# [WHAT YOU SHOULD DO]
Only the text of the records, copied exactly, is wanted; no pictures.

========================

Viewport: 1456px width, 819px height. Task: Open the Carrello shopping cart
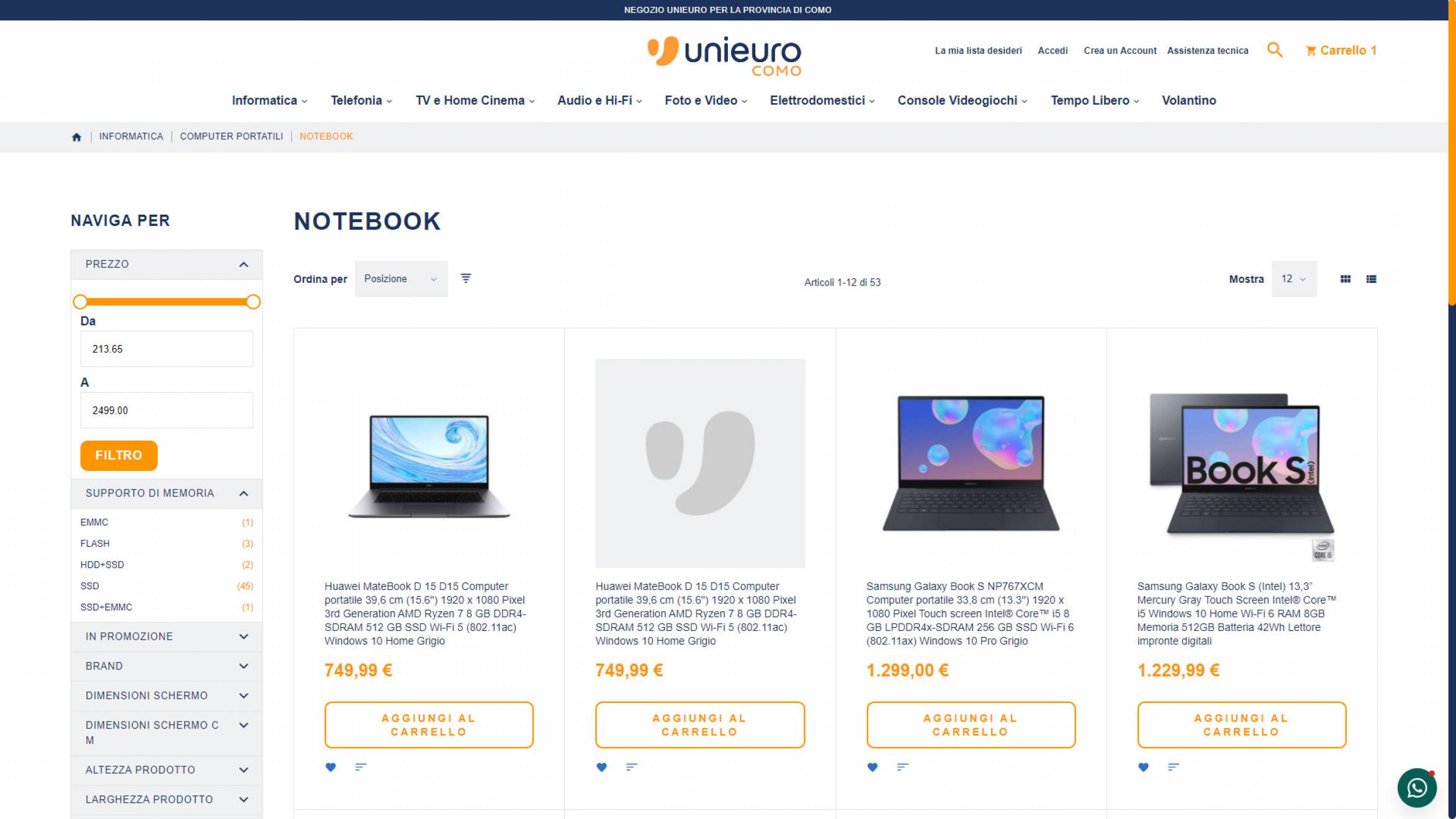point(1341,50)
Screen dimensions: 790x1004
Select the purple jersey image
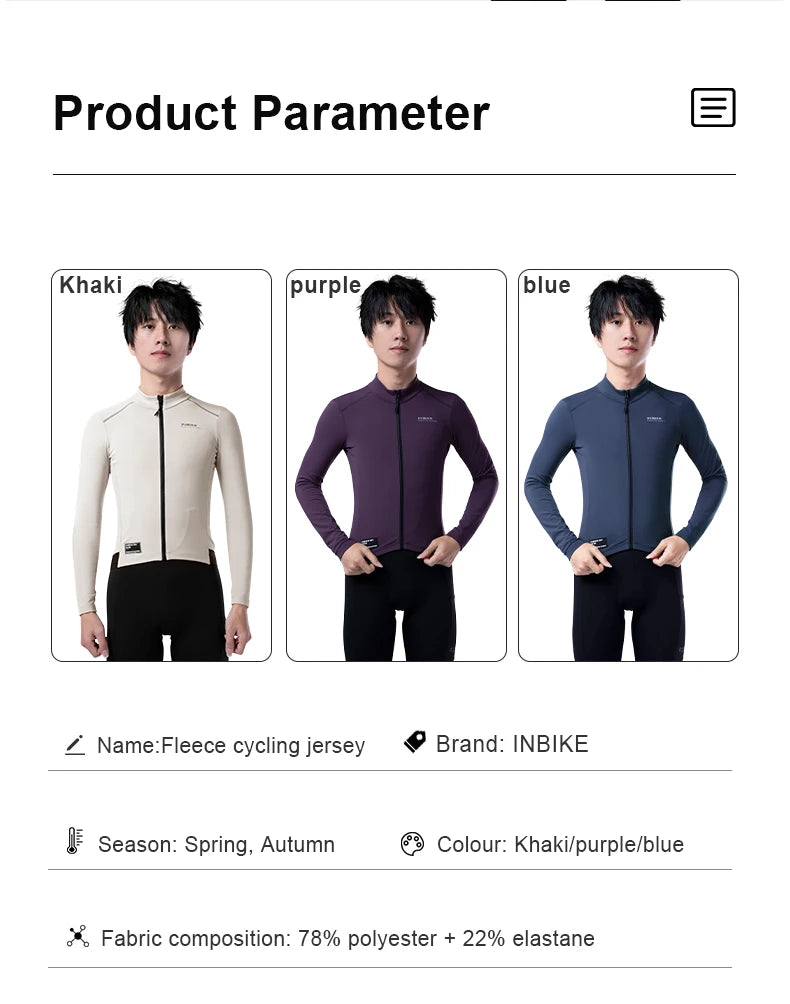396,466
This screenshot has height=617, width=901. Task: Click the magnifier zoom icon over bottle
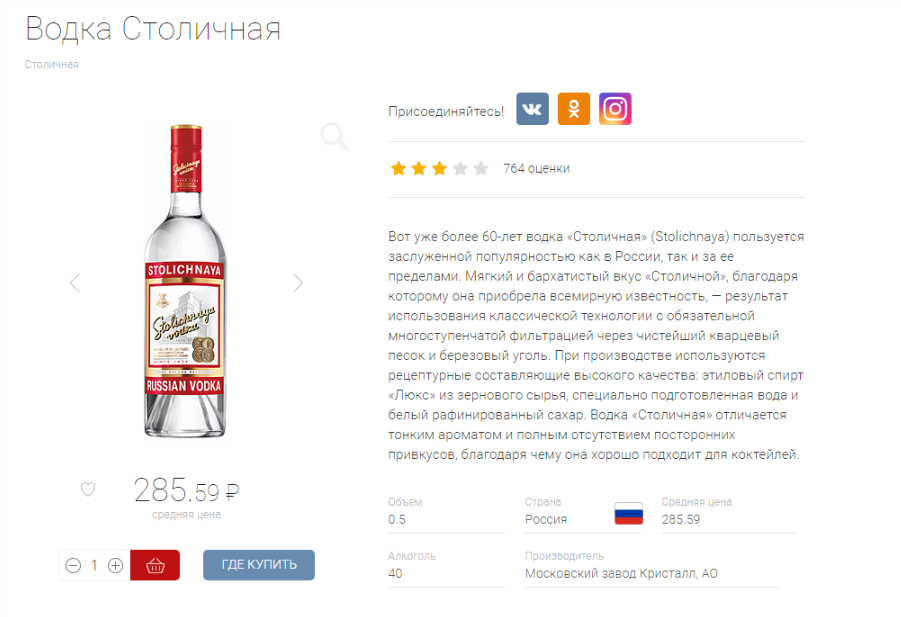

========================

# [EXERCISE SOLUTION]
Viewport: 1456px width, 819px height. Task: Open the Carrello shopping cart
point(1341,50)
Screen dimensions: 790x1004
Select the purple jersey image
396,466
This screenshot has height=617, width=901. Task: Click the magnifier zoom icon over bottle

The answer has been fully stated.